Filtering the activity feed

Use the filter panel on the right side of the activity page to control which event types are shown.
1

Select event types

Check or uncheck the boxes next to each event type (Issues, News, Changesets, Wiki edits, etc.) to include or exclude them from the feed.
2

Apply the filter

Click Apply to update the feed. Redmine saves your selection as your activity scope preference (pref.activity_scope) so the same filters are applied next time you visit.
3

Filter by author (optional)

Append ?user_id=ID to the activity URL to show only events created by a specific user. When filtering by author, all event types are shown regardless of your saved scope preference.

Including subproject activity

When viewing a project’s activity, you can include events from its subprojects.
  • Check the Include subprojects option in the filter panel.
  • This sets with_subprojects=1 in the request and passes it to the Redmine::Activity::Fetcher.
  • The default behaviour (include or exclude subprojects) is set by the administrator via Display subprojects on main projects in the application settings.

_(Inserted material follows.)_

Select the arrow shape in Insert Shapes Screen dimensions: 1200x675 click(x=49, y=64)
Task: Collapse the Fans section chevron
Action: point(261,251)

Global activity across all projects

When you access the Activity page outside of any project, Redmine fetches events from all projects you have permission to view. The same event type filters and author filter apply.
You only see events for projects and items you have permission to view. The activity fetcher respects visibility rules — for example, private issues are excluded if you do not have permission to view them.

RSS/Atom feed

Every activity page has an Atom feed you can subscribe to in a feed reader.
1

Find the feed link

At the bottom of the activity page, click the Atom icon or the Also available in: Atom link.
2

Copy the feed URL

The feed URL includes your current filter selection and, if you are logged in, your API access key for authentication.
3

Subscribe in your feed reader

Paste the URL into your feed reader. Redmine serves the feed in Atom format. The number of items in the feed is controlled by the Feeds content limit setting (Setting.feeds_limit).
You can share activity feed URLs with others. Include ?key=YOUR_API_KEY in the URL to allow access without requiring login. Your API key is available on your My account page.
To jump to a specific period in the activity feed, use the from parameter in the URL:
/projects/my-project/activity?from=2024-06-01
This shows events from 2024-06-01 going back the number of days configured by your administrator. The activity feed uses date_to = from + 1 and date_from = date_to - activity_days to calculate the displayed range.

Caching and freshness

The activity feed uses HTTP ETags to avoid sending unchanged content. Redmine computes the ETag from:
  • The current activity scope (selected event types)
  • The date range (date_from, date_to)
  • Whether subprojects are included
  • The author filter
  • The first event and total event count
  • The current user and language
If none of these change between requests, Redmine returns a 304 Not Modified response and the browser or feed reader uses its cached copy.